First CUDA Program- Addressing Scalar Indexing

You should look at the back trace of the error message:

julia> out = GPU_init(A_CPU,Vector_CPU, n, niter_GPU)
ERROR: Scalar indexing is disallowed.
...
Stacktrace:
...
  [7] generic_matvecmul!(C::CuArray{ComplexF32, 1}, tA::Char, A::CuSparseMatrixCSR{ComplexF32}, B::CuArray{Float32, 1}, _add::LinearAlgebra.MulAddMul{true, true, Bool, Bool})

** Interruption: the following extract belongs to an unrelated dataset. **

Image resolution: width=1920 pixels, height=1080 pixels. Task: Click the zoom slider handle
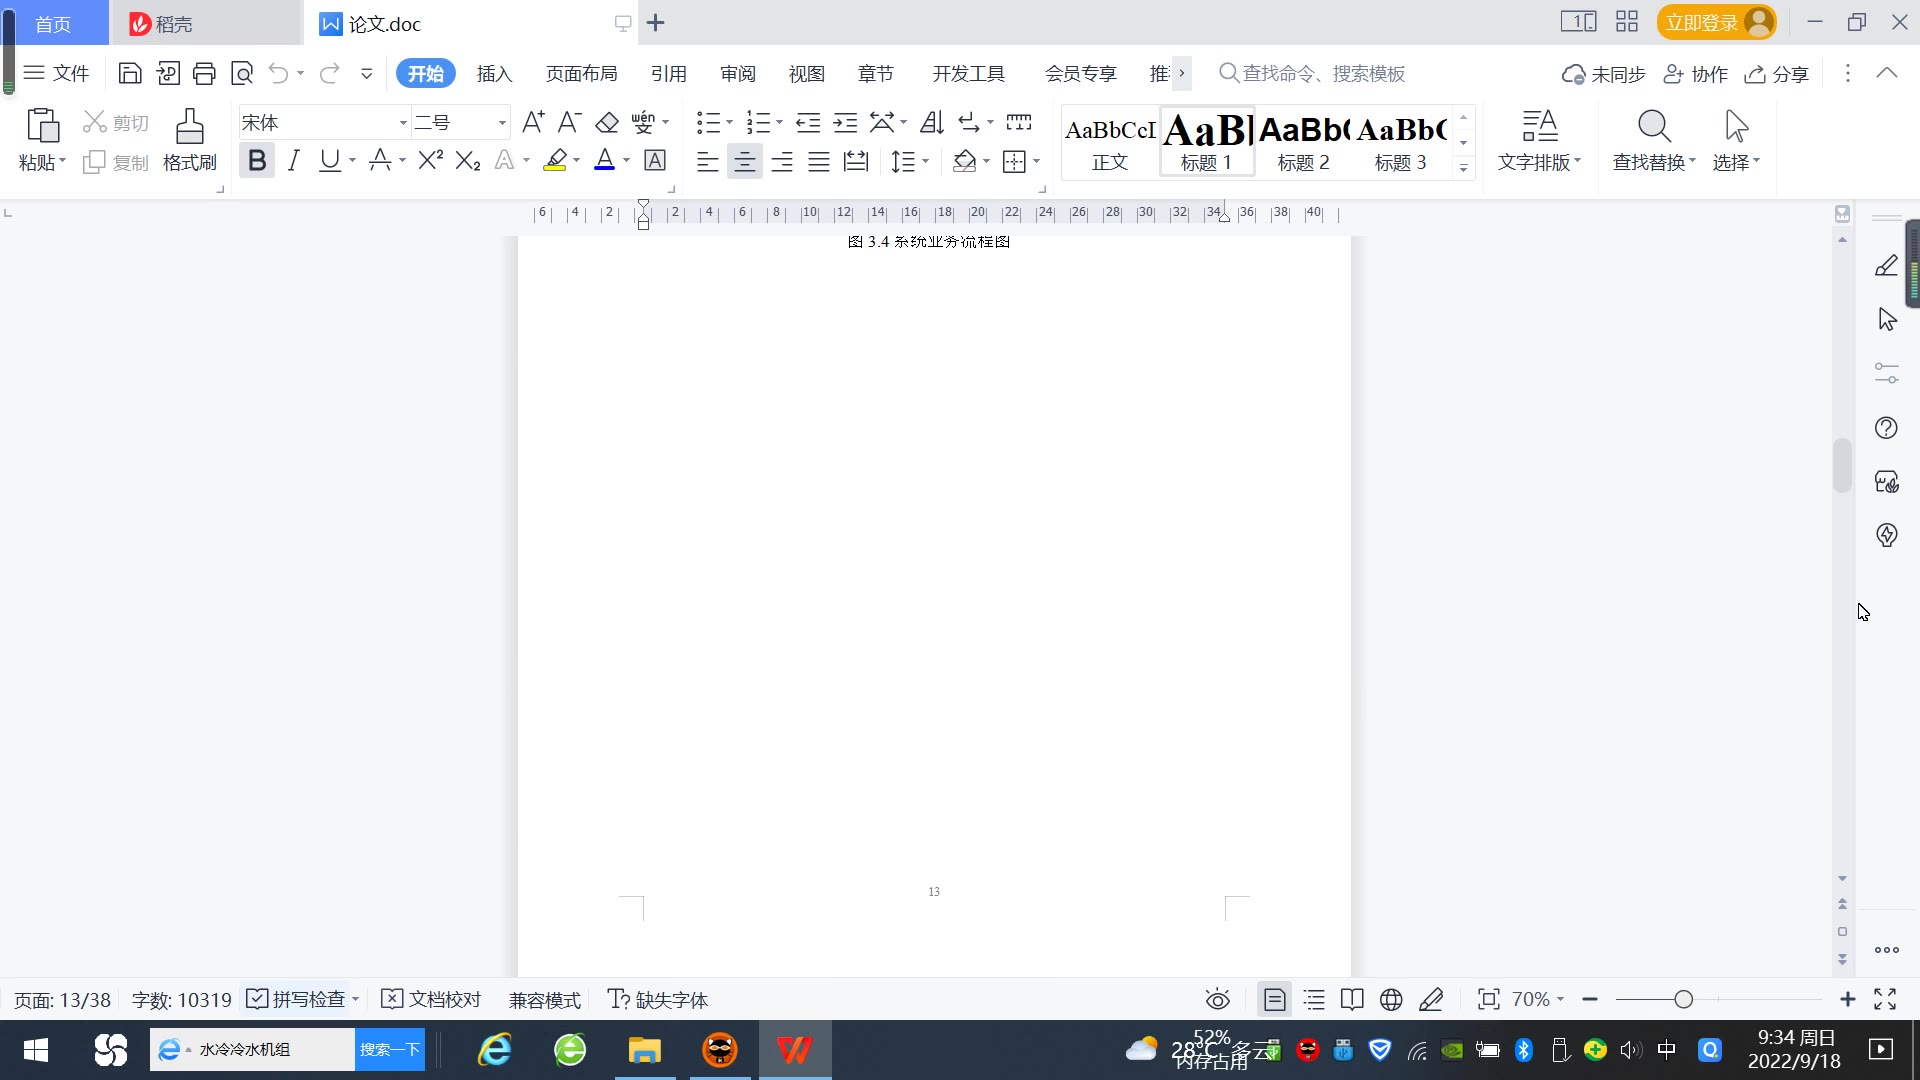point(1684,999)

    @ LinearAlgebra /buildworker/worker/package_linux64/build/usr/share/julia/stdlib/v1.6/LinearAlgebra/src/matmul.jl:759
  [8] mul!
    @ /buildworker/worker/package_linux64/build/usr/share/julia/stdlib/v1.6/LinearAlgebra/src/matmul.jl:81 [inlined]
  [9] mul!
    @ /buildworker/worker/package_linux64/build/usr/share/julia/stdlib/v1.6/LinearAlgebra/src/matmul.jl:275 [inlined]
 [10] *(A::CuSparseMatrixCSR{ComplexF32}, x::CuArray{Float32, 1})

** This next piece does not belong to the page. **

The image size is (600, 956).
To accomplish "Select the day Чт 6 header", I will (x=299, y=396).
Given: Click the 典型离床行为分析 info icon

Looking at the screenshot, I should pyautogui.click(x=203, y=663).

    @ LinearAlgebra /buildworker/worker/package_linux64/build/usr/share/julia/stdlib/v1.6/LinearAlgebra/src/matmul.jl:51
 [11] GPU_test(A_GPU::CuSparseMatrixCSR{ComplexF32}, Vector_GPU::CuArray{ComplexF32, 1}, niter::Int64)
    @ Main ./REPL[5]:6

It’s clear here that this is triggered by *, because you’re doing sparse x dense multiplication with mismatched types, which falls back to the Base implementation. For sparse operations, we only use CUSPARSE (i.e. we don’t have a natively-implemented generic fallback), so you need to stick to what CUSPARSE supports.